I built this when Phoebe and Poe came into the house because they are young and all over everything — Poseidon in particular. We were concerned they would walk over the stove top and singe their pads. I built it a little high, so heat could escape, but also so the top would be level with bar behind the stove. Both cats love to lay on it, which we allow. Poseidon especially loves it after a meal has been made. He enjoys the warm.

And now he’s figured out how to get under the thing.

He’s a toddler who will never grow out of it, I’m convinced.

But they’re both going to have a great week, and we all hope you do, too.

Catch ya tomorrow. Until then, did you know that Phoebe and Poe have an Instagram account? Also, don’t forget my Instagram. And keep up with me on Twitter. There are also some very interesting On Topic with IU podcasts for you, as well.

Sep 21

Weekend photos

Just a few shots from weekend walks outdoors. And there’s also a video down below. But, first, the pretty things.

The sun silhouetted the trees and I further polarized the lens with a pair of cheap sunglasses.

The photos of which are never as cool, somehow, as what you’re seeing through the glasses themselves, but still fun nonetheless.

I thought this was a bit of toadflax, or hairy skullcap (that’s actually a wildflower name, yes) but now I think it could be any number of other things. I’m going with downy lobelia (Lobelia puberula).

And that is why when I did the last wildflower post I made the joke about failing hilariously at plant identification.

I’m not even going to try, here. Let’s just admire the contrasting colors.

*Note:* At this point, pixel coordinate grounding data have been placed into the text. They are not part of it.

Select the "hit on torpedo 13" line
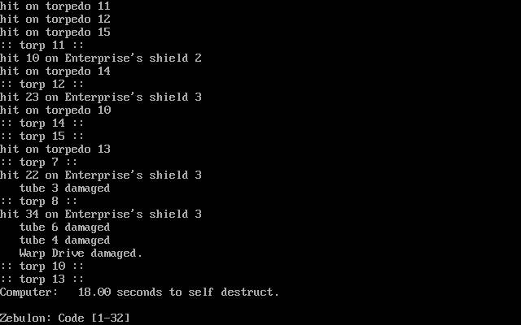 click(55, 149)
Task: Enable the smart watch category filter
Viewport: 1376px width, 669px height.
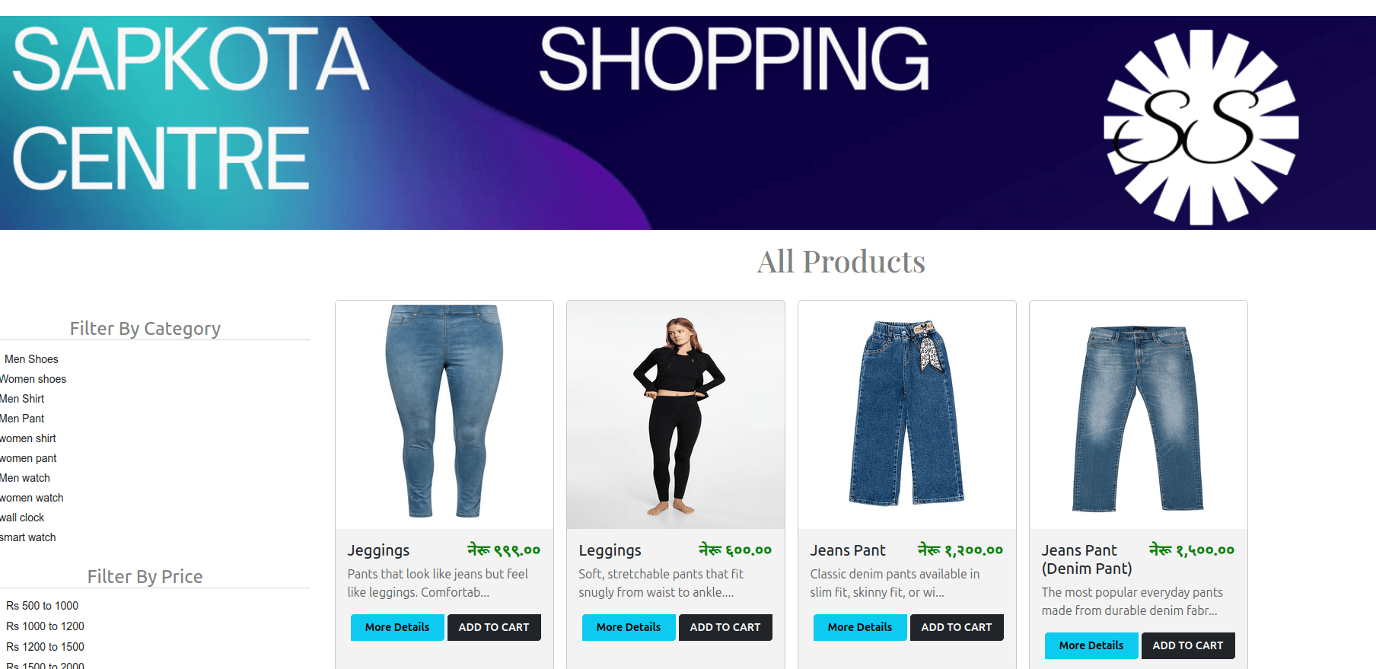Action: (28, 537)
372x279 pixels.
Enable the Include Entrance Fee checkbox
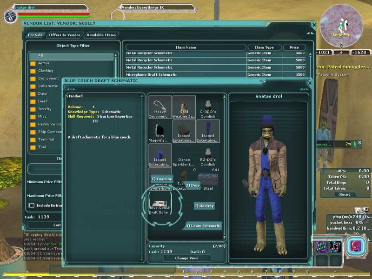tap(32, 205)
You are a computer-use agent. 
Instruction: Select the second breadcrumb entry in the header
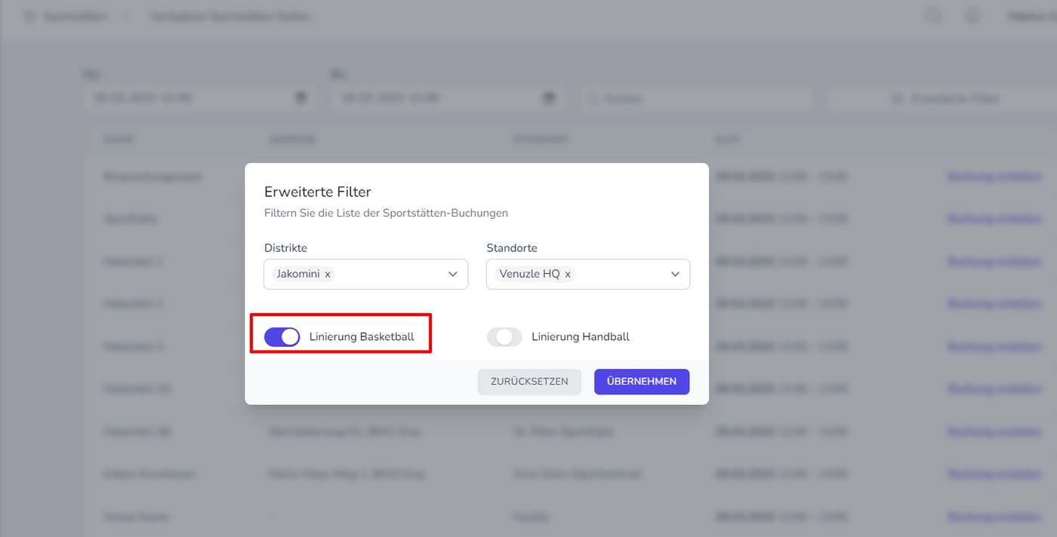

I’m guessing this is some genus of Persicaria, or smartweed. There are 30-some species in that group. One of them has to be this color, right?

I feel comfortable with this one, it’s white snakeroot (Ageratina altissima):

I was rather surprised to find honeysuckle blooming this late in the year. I was pleased. It should bloom more. And, if not, this should be a sign of the new spring. It is almost springtime, right?

Look at this Yellow wingstem (Verbesina alternifolia), so full of life and promise:

Your standard issue bunch of goldenrod.

On our Sunday walk I heard this doe before I saw her. I don’t think that happens very often. She stood and stared for a long time, and let me get within about 15 feet before she calmly walked off.

I did not see the deer that was with her, which had stayed very still, until they both walked away.

We had a big video chat this evening with a Pulitzer Prize winner. Elizabeth Kolbert joined us via Zoom as part of the fall 2021 Themester, “Resilience.” Her Prize-winning book — The Sixth Extinction: An Unnatural History, covers mass extinctions She has a new book, Under a White Sky: The Nature of the Future, which was released a bit earlier this year.

The interview went well, after it got started. I’ve queued it to the beginning.

It’s always fun working on someone else’s projects.